Now move to the opposite bank and adjust the cross-links to get the same reading on the body that the cross links attach to. It is important to adjust the links in equal amounts so they stay the same length. (if you shorten one side by 1/2 turn, you must shorten the other side an equal amount. I found the easiest way to do this is to count the flats as they turn. 3 flats shorter on one side, 3 flats shorter on the other side. Then adjust the fourth body to the same settings using the interlink adjuster. j

While doing this coarse adjustment, you only need to check the inner four air horns 2&3  and 6&7. Once you get these four close, now we start on the fine adjustment. 

Fine Tuning - almost done

Starting back at the linkage connection point to the throttle bodies (#7?), take a reading with the airflow gauge then check the airhorn adjacent to it on the same throttle body. Open the bleed screws at the base to get the two cylinders to match. The cylinder with the lower reading needs more air so crack that bleed screw slightly. Move to the other throttle body on the same side and adjust those also. You’ll find you have to tweak the inter-body link to get them to match. 

Now move to the other side and adjust them accordingly. Remember to follow the connection path of the linkage. 

Now the trick to all this – you need to work this around about four or more times before you can get all eight airflows to match. Be patient, it can be done but is tedious.

Almost there

At this point, you’ve got them in balance, but only at an idle. Now the scary part, you need to adjust the crosslinks at a higher RPM and check them at a couple of different RPM points. I use a pedal depressor or toggle clamp to push the gas pedal to a given rpm and hold it there My first point was about 2500 RPM. The amount isn’t important but holding it steady is. Check the airflow on each bank. They should match within 1 gauge graduation. It is doesn’t match, adjust the cross-links slightly. Remember, you have to adjust both links equally and the adjustment is typically only one flat.

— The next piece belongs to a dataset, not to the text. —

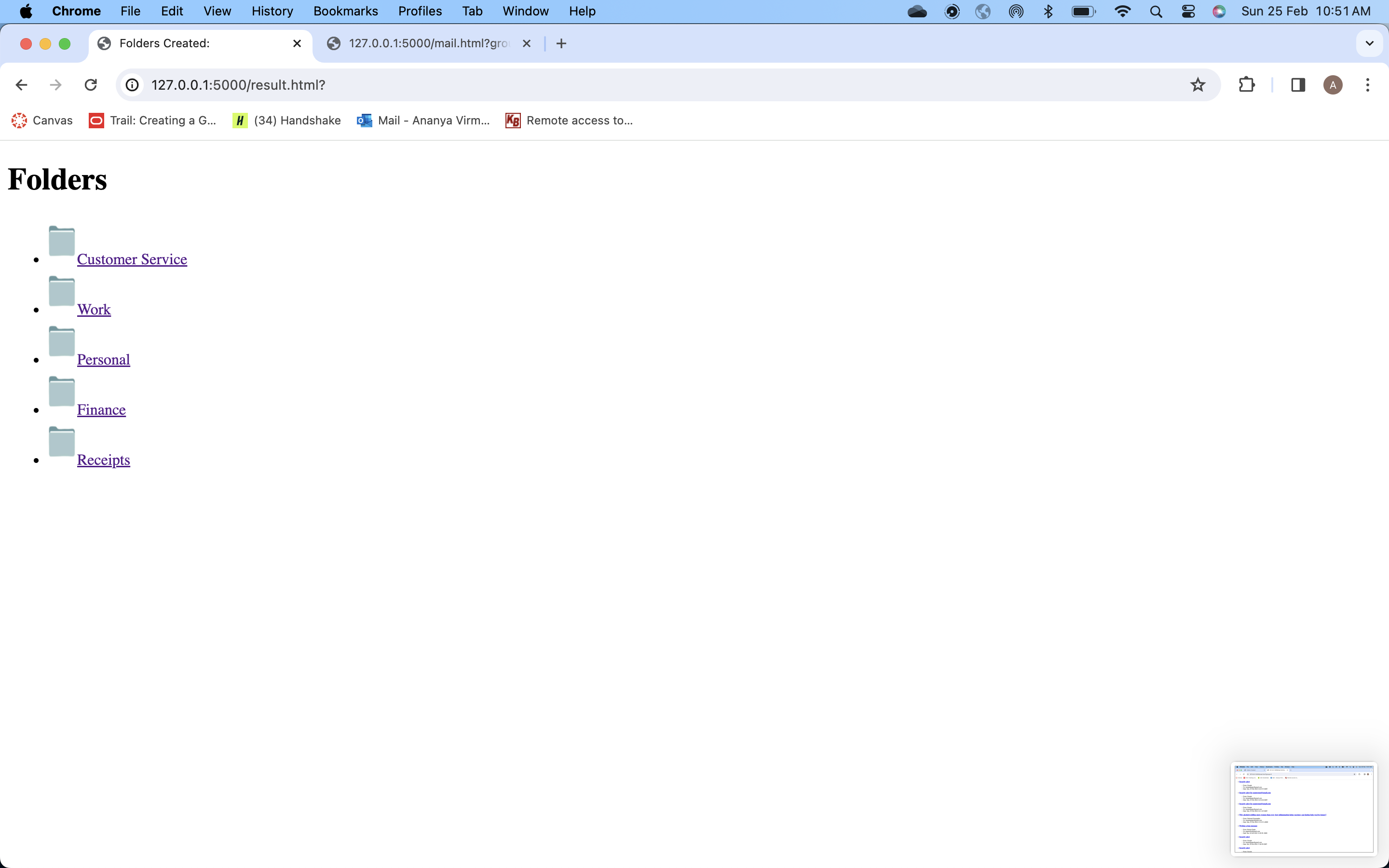Open macOS Control Center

After the adjustment is made, try the airflow reading again. adjust and test until you get equal readings side to side and all the way around. Try two or three different RPM settings.  When all done, have an adult beverage and admire your handiwork.

It’s difficult to convey how critical the linkage is. The black mark is a reference point used during final tuning. Rotating that point 1/4 turn in either direction created a change in lambda of 10%. The final linkage was tuned in 1/6 turns (one hex flat). And it made a perceivable difference.

Each throttle body has a torsion spring on it to close the throttles, however, it is not wise to rely on these solely. Most sanctioning bodies will require a dual return spring on the throttle linkage. I fabricated a bracket to attach to one of the mounting screws of the rear throttle body and ran dual springs to the bellcrank.